The cause analysis is the analysis of all the factors that have a potential to prevent systematic errors. It can be applied to incidents, in which harm was caused to the patient (Aspden et al., 2006). Organizations can use cause analysis both to explain how the incident occurred and to design mechanisms to prevent it from happening again.
Technique Used in Problem Solving
Hospital can customize medication error tracking form in conjunction with other resources to highlight particular medication safety issues. It helps to facilitate the collection of data on medication errors in an organization. It can be used in ordering, dispensing and administering medication. To ensure that medication errors are categorized and tracked uniformly, the forms should be reviewed by people who understand the medication process.
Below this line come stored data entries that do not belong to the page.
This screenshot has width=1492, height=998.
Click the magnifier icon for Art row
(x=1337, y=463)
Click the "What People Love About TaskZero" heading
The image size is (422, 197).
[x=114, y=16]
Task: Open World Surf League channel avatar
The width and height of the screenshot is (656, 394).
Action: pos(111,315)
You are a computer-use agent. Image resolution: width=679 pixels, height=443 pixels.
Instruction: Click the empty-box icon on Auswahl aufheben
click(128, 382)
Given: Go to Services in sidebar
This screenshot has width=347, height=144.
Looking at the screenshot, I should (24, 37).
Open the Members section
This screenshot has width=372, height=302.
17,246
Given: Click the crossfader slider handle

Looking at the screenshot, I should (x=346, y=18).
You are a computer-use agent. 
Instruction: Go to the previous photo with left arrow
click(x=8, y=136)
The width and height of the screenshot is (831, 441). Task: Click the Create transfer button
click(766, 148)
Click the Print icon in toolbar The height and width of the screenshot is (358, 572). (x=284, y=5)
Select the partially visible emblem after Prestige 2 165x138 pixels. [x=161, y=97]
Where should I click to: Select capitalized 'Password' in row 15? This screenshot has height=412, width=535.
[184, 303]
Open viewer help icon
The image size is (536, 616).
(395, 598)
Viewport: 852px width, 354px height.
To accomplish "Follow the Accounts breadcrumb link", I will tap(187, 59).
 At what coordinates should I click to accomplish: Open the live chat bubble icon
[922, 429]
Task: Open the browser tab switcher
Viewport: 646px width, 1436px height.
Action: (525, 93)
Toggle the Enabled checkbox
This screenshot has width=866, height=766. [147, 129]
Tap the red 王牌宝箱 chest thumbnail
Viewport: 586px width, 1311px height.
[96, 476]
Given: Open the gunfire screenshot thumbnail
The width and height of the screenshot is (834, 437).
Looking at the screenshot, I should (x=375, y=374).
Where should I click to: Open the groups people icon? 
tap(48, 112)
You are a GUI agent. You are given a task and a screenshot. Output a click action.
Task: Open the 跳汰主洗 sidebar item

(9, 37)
Such people should be chosen from quality assurance, pharmacy, hospitals risk management, therapeutic committee or pharmacy department delegated for summarizing data to the oversight committee (Swansburg, 2002). The data collected through medical tracking form can be used to implement the intervention to prevent medication errors. The tracking form should be an ongoing process for improvement of hospitals performance or continuous quality improving activities. The organization will be equipped to identify and monitor errors and prevent them.
Conclusion
The supportive culture and approach, which is patient-centered, will motivate healthcare professionals to report medication errors timely. Moreover, on-going incident of reporting schemes, implementation of error reduction strategies and rewards to nurses who report errors should be encouraged. Severity index should be used for categorization of the medication errors. The point prevalence as per medication usage tools and use of software programs for medication tracking will promote patient safety and allow a reduced error rate (Wayne, 2005).